-------- Supplied material
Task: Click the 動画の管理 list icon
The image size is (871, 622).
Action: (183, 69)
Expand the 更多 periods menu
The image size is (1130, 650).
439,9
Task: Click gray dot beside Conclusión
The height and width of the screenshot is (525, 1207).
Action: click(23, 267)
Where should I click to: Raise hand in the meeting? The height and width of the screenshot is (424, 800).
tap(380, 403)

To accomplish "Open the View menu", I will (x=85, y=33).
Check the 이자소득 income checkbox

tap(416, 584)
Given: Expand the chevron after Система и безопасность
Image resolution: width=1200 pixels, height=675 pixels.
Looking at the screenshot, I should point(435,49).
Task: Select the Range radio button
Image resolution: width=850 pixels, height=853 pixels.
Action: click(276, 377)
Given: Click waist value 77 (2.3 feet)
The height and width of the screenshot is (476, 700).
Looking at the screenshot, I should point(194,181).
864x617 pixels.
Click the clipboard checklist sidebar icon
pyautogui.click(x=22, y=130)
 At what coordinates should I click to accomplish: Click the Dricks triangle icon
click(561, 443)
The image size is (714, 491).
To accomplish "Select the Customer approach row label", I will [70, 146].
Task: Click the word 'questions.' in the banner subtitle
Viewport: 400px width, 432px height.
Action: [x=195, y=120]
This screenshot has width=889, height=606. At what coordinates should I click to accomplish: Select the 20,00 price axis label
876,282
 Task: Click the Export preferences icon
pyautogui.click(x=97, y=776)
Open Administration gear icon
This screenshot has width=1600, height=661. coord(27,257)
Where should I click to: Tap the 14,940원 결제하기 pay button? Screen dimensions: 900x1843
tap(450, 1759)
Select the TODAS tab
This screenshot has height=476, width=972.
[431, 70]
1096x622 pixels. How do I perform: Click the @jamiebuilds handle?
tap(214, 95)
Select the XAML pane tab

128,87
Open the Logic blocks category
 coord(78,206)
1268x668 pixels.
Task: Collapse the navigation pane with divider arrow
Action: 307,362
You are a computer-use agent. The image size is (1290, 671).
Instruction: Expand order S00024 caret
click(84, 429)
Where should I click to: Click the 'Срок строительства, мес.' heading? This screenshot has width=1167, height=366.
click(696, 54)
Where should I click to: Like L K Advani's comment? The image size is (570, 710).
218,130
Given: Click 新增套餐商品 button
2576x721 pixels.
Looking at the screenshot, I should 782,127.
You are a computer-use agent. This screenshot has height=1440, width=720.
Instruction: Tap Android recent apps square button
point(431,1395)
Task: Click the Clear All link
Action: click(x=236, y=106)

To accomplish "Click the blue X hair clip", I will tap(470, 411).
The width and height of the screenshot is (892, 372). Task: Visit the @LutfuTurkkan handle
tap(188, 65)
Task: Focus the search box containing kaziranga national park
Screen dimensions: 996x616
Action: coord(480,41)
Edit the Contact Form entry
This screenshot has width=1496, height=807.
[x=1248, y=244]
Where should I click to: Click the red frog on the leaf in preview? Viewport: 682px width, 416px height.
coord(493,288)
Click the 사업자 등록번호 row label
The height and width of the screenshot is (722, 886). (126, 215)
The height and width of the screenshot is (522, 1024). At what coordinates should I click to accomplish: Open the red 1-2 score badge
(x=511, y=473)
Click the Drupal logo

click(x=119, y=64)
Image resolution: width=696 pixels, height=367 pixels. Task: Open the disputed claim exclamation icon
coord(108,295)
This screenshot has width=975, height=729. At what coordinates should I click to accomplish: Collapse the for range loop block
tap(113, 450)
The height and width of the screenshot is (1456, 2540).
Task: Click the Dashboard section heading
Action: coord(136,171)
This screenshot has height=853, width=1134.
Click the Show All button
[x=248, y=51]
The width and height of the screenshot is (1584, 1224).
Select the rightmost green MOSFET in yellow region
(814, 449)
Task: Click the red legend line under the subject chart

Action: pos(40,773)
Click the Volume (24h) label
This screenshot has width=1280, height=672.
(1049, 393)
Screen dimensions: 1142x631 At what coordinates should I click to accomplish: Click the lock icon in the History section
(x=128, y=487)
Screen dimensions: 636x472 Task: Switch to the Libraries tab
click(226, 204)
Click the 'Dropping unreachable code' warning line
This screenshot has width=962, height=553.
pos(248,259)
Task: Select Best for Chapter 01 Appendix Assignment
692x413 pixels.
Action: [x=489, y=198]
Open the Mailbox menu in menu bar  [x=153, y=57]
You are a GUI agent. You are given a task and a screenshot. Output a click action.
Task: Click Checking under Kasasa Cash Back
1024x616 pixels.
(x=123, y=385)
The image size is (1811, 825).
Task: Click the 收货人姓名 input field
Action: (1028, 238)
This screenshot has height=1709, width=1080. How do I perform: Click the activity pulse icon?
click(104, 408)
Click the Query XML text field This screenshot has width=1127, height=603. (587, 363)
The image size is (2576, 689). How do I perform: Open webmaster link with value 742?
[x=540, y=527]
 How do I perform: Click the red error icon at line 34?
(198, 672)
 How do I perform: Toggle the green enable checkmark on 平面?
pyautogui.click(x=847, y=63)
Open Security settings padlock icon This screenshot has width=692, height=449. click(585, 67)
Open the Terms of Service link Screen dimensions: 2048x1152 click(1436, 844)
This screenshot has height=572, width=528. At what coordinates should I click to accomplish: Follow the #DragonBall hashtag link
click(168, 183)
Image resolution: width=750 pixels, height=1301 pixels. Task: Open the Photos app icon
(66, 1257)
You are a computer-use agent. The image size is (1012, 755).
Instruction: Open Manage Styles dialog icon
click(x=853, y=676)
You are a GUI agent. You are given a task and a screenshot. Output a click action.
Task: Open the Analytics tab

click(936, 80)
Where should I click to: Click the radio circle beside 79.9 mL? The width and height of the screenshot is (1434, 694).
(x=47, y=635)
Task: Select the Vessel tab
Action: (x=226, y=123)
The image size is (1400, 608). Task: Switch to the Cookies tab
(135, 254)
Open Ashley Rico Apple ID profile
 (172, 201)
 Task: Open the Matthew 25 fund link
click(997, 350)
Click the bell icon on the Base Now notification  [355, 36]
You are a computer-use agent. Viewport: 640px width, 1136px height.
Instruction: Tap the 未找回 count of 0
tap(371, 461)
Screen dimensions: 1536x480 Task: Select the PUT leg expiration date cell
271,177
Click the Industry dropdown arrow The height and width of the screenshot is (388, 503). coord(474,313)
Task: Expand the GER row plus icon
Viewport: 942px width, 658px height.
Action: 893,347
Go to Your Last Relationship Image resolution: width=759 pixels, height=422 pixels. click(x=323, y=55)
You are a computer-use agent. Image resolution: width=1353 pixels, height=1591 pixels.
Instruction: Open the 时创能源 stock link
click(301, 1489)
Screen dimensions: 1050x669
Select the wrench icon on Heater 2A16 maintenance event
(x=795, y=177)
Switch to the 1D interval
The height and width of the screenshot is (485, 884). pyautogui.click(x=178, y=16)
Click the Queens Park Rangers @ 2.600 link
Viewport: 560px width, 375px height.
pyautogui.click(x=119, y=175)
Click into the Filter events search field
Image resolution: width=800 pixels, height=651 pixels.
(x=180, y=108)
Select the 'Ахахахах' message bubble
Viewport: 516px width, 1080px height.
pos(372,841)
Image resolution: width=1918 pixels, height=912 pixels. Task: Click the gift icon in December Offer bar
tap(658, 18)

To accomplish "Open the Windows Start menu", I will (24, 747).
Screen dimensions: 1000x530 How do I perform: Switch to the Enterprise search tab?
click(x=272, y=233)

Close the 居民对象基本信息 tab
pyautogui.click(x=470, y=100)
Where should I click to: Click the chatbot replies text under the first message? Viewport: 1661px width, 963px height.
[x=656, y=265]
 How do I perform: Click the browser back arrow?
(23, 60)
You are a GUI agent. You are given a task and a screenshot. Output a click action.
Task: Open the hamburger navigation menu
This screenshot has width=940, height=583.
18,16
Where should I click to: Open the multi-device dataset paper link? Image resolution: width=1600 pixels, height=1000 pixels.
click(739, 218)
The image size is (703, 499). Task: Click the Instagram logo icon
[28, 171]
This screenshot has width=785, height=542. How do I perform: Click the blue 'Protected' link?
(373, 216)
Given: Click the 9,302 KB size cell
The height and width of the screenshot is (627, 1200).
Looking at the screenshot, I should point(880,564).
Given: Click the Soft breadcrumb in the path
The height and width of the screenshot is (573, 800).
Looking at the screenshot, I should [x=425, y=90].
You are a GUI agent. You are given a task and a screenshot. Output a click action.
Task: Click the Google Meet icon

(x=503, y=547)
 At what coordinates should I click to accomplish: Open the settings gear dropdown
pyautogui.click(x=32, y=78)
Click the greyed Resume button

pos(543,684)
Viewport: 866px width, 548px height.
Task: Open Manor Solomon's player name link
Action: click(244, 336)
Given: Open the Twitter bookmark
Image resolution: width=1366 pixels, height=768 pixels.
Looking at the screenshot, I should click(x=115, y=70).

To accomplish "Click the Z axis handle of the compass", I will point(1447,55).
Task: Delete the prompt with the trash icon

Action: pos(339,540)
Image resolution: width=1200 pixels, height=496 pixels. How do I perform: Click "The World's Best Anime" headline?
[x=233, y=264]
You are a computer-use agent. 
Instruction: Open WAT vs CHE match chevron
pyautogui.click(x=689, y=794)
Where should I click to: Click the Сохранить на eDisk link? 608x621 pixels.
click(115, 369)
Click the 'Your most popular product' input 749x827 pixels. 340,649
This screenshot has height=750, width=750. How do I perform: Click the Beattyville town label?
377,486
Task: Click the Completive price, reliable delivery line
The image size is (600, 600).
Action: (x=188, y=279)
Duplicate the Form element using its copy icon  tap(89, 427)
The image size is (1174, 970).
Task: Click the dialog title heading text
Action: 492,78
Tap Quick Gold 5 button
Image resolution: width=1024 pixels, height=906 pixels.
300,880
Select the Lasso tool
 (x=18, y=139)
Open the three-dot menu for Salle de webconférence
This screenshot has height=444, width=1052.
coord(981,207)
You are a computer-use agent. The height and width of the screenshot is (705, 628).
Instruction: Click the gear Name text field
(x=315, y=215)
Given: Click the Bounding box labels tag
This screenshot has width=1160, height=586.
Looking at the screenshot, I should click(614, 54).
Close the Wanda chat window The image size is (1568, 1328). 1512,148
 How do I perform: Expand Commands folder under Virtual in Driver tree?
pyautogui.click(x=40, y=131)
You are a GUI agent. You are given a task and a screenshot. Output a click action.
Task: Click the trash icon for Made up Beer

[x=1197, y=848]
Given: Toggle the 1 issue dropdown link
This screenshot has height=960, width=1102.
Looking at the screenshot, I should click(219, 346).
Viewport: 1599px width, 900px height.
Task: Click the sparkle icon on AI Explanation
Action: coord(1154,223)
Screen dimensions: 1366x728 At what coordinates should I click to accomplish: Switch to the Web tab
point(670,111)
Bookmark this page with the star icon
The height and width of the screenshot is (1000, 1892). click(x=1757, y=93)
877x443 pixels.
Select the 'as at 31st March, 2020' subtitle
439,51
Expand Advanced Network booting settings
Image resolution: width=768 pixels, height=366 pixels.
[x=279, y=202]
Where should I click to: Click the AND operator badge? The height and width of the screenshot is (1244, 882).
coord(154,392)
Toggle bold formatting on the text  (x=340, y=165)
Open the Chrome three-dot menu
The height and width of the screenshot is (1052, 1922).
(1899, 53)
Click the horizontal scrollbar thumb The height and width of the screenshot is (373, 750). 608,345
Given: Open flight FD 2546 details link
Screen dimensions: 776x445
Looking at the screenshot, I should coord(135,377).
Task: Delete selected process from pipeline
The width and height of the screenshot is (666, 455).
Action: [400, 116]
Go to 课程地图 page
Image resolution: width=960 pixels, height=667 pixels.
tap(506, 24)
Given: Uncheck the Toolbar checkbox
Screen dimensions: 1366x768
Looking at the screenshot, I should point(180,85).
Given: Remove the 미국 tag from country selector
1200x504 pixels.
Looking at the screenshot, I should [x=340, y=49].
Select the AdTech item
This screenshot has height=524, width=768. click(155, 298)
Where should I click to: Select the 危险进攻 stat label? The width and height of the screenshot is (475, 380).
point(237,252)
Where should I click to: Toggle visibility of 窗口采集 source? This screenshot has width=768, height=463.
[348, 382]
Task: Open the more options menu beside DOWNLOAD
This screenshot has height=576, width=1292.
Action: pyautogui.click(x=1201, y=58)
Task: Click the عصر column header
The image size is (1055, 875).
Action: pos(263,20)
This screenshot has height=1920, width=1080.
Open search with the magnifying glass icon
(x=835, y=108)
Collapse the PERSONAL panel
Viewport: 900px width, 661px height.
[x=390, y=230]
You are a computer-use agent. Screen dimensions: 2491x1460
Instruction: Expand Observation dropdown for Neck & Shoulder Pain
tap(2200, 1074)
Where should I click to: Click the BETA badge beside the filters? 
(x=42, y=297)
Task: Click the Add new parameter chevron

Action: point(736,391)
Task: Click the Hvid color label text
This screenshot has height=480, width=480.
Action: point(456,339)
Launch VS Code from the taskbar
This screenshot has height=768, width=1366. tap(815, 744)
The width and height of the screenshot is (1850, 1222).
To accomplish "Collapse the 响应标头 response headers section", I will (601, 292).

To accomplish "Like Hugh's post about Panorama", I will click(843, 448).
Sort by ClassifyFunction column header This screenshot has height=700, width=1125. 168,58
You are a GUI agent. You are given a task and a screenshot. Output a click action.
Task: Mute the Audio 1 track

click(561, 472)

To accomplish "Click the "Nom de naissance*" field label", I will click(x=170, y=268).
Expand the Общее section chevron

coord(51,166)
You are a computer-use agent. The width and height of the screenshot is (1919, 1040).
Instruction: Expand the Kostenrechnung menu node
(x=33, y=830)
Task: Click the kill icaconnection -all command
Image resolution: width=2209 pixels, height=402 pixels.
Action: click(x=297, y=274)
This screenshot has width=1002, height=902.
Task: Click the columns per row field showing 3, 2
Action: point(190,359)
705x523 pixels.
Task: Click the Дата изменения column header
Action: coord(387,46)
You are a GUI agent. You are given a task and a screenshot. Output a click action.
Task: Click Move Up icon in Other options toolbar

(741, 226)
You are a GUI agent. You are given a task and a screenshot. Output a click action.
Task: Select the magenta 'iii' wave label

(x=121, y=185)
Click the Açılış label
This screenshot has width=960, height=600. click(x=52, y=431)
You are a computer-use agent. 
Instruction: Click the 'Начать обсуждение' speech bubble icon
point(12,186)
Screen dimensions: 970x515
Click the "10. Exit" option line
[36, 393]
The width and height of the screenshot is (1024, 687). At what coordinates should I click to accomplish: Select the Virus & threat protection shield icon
----------------
**Task to complete:** Above are the entries. Copy exactly the part that opens with the line containing "Given: Click the Bounding box labels tag" and closes with the line containing "877x443 pixels.", and no more.

**Response for this exercise:**
Given: Click the Bounding box labels tag
This screenshot has width=1160, height=586.
Looking at the screenshot, I should click(614, 54).
Close the Wanda chat window The image size is (1568, 1328). 1512,148
 How do I perform: Expand Commands folder under Virtual in Driver tree?
pyautogui.click(x=40, y=131)
You are a GUI agent. You are given a task and a screenshot. Output a click action.
Task: Click the trash icon for Made up Beer

[x=1197, y=848]
Given: Toggle the 1 issue dropdown link
This screenshot has height=960, width=1102.
Looking at the screenshot, I should click(219, 346).
Viewport: 1599px width, 900px height.
Task: Click the sparkle icon on AI Explanation
Action: coord(1154,223)
Screen dimensions: 1366x728 At what coordinates should I click to accomplish: Switch to the Web tab
point(670,111)
Bookmark this page with the star icon
The height and width of the screenshot is (1000, 1892). click(x=1757, y=93)
877x443 pixels.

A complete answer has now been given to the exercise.